To the extent that the BR Cheshire JV Member and the Catalyst JV Member are not able to agree on a JV Major Decision on or after the date that is 24 months after (i) construction of the Cheshire Property has been completed and (ii) the Cheshire Property is at least 90% leased to third party tenants, then either party may initiate a buy-sell proceeding compelling the other member to purchase the initiating party’s membership interest or sell to the initiating party the non-initiating party’s membership interest, or the Buy/Sell Option. In addition, in the event that the Catalyst JV Member desires to either market and sell the Cheshire Property or refinance the construction loan for the Cheshire Property, and in either such case the BR Cheshire JV Member does not consent thereto, the Catalyst JV Member has the right to require the BR Cheshire JV Member to purchase (a) its membership interest on the terms contained within the BR/CDP JV Agreement, along with (b) the co-tenancy interests of theTIC Co-Tenants in the Cheshire Property (collectively, the Catalyst Put Right).
Development Agreement and Development Cost Overruns
On May 29, 2015, the Cheshire Property Owner entered into a development agreement, or the Development Agreement, with CDP Developer I, LLC, a Georgia limited liability company and an affiliate of the Catalyst JV Member, or the Developer, providing for development services for the Cheshire Property. The Developer will arrange with a third-party general contractor a guaranteed maximum price contract for construction services for the Cheshire Property. Under the terms of the Development Agreement, the Developer will be entitled to earn a development fee of three percent (3%) of the total project budget (exclusive of the development fee), payable on a proportional basis as construction proceeds are made available from draws against the construction loan for the Cheshire Property.

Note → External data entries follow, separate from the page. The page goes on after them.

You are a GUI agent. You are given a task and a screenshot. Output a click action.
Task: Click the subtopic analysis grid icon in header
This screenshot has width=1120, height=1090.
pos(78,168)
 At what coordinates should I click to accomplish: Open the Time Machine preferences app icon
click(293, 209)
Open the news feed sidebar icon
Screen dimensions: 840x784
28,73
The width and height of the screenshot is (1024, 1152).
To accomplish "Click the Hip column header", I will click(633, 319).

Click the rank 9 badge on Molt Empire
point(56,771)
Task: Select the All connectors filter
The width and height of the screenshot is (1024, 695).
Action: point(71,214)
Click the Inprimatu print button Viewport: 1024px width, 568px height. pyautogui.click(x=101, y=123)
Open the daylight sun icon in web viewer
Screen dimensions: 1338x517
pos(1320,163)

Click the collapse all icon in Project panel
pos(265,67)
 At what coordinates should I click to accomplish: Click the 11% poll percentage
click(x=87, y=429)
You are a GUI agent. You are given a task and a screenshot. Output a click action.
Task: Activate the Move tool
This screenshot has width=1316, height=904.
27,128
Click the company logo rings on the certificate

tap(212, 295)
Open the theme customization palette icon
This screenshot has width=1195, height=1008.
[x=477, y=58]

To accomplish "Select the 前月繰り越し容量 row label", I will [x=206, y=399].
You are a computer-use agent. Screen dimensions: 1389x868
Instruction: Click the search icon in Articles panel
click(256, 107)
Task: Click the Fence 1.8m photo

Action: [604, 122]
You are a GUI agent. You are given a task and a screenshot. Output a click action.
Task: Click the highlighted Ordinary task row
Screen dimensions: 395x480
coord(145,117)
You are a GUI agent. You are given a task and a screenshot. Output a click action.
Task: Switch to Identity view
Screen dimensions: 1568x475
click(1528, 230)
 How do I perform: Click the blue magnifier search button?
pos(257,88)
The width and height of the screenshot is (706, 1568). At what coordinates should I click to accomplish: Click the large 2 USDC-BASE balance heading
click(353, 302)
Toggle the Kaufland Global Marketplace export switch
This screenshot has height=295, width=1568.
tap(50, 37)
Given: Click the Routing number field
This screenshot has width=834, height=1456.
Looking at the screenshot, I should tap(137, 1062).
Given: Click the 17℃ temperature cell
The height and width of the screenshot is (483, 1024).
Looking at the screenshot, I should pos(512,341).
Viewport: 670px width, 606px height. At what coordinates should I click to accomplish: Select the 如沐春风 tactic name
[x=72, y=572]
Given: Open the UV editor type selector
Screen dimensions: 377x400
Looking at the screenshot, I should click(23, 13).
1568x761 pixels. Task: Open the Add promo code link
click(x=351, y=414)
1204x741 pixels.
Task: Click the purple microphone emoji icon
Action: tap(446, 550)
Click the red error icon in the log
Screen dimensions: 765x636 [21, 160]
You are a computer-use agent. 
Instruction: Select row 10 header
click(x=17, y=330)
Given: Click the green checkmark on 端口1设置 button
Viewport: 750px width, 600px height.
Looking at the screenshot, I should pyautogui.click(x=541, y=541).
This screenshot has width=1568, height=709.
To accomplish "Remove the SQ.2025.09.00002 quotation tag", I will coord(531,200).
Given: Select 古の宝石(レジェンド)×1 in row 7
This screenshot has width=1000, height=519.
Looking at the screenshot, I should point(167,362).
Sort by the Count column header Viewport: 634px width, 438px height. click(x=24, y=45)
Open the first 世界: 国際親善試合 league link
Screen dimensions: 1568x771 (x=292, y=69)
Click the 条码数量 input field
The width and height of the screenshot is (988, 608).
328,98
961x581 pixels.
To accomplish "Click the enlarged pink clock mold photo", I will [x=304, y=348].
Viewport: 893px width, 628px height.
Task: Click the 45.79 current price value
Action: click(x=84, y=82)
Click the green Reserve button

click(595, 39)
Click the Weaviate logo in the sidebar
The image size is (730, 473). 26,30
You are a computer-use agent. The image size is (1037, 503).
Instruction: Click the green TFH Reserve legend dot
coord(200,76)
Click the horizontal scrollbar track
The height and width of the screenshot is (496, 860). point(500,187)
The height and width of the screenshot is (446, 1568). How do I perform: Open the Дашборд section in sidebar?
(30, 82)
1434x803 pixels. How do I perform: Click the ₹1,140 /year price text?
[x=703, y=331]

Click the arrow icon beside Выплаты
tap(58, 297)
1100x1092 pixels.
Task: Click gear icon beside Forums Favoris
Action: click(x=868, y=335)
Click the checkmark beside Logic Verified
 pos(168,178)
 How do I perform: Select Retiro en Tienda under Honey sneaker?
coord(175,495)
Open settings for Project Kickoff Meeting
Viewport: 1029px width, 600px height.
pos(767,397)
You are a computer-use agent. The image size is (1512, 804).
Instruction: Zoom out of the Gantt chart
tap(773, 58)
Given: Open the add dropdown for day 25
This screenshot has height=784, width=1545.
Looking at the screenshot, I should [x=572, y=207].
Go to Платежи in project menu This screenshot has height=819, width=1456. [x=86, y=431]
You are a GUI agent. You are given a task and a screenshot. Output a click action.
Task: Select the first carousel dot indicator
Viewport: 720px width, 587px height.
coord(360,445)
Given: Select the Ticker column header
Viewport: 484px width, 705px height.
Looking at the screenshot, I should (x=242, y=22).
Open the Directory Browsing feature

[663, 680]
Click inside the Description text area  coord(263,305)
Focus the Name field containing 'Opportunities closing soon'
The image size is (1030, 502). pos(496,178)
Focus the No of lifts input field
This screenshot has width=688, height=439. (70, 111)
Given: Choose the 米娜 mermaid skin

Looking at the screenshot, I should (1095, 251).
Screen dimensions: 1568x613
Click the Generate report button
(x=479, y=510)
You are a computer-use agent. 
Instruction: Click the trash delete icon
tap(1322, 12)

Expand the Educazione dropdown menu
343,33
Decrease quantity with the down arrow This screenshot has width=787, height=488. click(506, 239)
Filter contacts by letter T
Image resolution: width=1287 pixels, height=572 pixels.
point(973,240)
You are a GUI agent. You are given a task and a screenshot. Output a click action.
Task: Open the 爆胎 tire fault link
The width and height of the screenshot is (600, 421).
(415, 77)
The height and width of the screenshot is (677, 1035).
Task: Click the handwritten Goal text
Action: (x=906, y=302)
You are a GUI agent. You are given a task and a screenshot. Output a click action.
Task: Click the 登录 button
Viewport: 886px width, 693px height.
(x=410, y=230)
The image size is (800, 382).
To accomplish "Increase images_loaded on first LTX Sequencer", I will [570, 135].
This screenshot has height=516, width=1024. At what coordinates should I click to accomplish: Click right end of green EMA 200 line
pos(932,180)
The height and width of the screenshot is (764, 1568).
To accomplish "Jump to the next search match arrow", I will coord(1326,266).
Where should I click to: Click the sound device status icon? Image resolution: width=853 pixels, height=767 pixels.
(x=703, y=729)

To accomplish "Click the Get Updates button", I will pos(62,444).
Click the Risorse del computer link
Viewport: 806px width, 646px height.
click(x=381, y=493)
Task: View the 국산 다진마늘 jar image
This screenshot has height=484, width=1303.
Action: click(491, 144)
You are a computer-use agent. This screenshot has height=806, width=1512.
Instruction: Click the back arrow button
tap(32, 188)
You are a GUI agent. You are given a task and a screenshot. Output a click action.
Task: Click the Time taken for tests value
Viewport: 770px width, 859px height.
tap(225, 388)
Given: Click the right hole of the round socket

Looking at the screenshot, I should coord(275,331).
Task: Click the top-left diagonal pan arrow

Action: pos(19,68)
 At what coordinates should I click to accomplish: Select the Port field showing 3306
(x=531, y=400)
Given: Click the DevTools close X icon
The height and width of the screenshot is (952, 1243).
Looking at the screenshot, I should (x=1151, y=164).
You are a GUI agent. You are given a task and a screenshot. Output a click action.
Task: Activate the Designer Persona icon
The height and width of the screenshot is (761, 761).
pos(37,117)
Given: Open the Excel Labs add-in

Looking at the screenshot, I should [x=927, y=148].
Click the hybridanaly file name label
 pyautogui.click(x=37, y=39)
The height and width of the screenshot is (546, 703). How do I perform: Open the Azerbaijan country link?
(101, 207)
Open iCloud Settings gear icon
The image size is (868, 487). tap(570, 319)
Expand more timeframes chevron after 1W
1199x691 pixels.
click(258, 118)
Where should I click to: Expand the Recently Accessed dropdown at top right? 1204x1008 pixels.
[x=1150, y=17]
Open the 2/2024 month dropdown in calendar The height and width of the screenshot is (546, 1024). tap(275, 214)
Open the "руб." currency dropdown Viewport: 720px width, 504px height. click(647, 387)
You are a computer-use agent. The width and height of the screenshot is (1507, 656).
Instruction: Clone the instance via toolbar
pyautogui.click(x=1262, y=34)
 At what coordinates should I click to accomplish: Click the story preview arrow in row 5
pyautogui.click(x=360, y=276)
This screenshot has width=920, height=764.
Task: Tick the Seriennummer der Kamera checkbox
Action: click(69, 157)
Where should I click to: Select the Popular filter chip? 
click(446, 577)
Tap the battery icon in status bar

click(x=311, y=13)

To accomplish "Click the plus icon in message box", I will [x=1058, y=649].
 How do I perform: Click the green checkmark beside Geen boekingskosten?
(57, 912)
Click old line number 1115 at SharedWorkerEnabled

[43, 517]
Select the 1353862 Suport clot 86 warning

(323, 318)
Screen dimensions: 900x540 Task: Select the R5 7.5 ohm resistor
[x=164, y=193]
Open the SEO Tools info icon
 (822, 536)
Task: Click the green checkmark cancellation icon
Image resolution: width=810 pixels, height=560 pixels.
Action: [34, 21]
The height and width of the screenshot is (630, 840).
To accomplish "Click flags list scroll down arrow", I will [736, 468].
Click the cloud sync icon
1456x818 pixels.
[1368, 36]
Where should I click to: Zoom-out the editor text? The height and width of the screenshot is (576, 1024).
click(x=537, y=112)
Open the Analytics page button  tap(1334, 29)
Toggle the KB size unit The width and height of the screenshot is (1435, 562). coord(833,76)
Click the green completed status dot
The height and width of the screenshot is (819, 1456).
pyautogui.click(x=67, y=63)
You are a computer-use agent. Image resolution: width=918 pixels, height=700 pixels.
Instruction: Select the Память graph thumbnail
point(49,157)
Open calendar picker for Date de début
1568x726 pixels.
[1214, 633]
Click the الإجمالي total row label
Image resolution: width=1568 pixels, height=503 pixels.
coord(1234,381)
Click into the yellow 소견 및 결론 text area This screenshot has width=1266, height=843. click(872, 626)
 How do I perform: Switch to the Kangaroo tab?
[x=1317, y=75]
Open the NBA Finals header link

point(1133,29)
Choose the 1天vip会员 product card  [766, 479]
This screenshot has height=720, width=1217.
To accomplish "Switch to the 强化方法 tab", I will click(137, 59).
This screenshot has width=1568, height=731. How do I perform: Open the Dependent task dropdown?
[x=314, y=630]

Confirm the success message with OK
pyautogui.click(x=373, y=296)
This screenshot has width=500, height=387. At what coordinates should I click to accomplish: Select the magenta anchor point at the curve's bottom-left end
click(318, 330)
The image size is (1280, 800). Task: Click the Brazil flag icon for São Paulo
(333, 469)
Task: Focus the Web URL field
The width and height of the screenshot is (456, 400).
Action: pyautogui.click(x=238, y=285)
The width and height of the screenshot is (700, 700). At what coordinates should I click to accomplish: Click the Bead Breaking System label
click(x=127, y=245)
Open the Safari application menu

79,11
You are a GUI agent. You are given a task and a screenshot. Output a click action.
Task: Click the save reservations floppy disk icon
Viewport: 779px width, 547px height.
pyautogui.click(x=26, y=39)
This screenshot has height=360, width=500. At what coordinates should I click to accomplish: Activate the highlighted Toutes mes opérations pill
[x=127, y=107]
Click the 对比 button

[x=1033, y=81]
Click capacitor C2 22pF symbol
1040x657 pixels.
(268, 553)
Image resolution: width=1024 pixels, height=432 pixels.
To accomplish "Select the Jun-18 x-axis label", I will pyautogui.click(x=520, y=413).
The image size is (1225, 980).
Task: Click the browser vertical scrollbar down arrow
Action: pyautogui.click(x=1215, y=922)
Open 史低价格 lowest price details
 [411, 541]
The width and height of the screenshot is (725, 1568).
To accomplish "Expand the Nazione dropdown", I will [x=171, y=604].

The BR Cheshire JV Member and the Catalyst JV Member have agreed to a development budget pursuant to which the Cheshire Property will be developed (subject to revisions thereto as may be required by changes in the budget or by the construction lender through the date the general construction agreement is executed or the construction loan closes). Under the terms of the BR/CDP JV Agreement, the management committee (after request from the Catalyst JV Member) may call for mandatory additional capital contributions to fund any development cost overruns attributable to hard and/or soft costs over the budgeted items in the development budget. Such additional capital contributions are to be made 10% by the TIC Co-Tenants pursuant to the TIC Agreement, and 40% by the Catalyst JV Member and 50% by the BR Cheshire JV Member pursuant to the BR/CDP JV Agreement. If the TIC Co-Tenants fail to contribute their proportional share of such additional capital contribution, then such additional capital contributions are to be made 50% by the Catalyst JV Member and 50% by the BR Cheshire JV Member pursuant to the BR/CDP JV Agreement.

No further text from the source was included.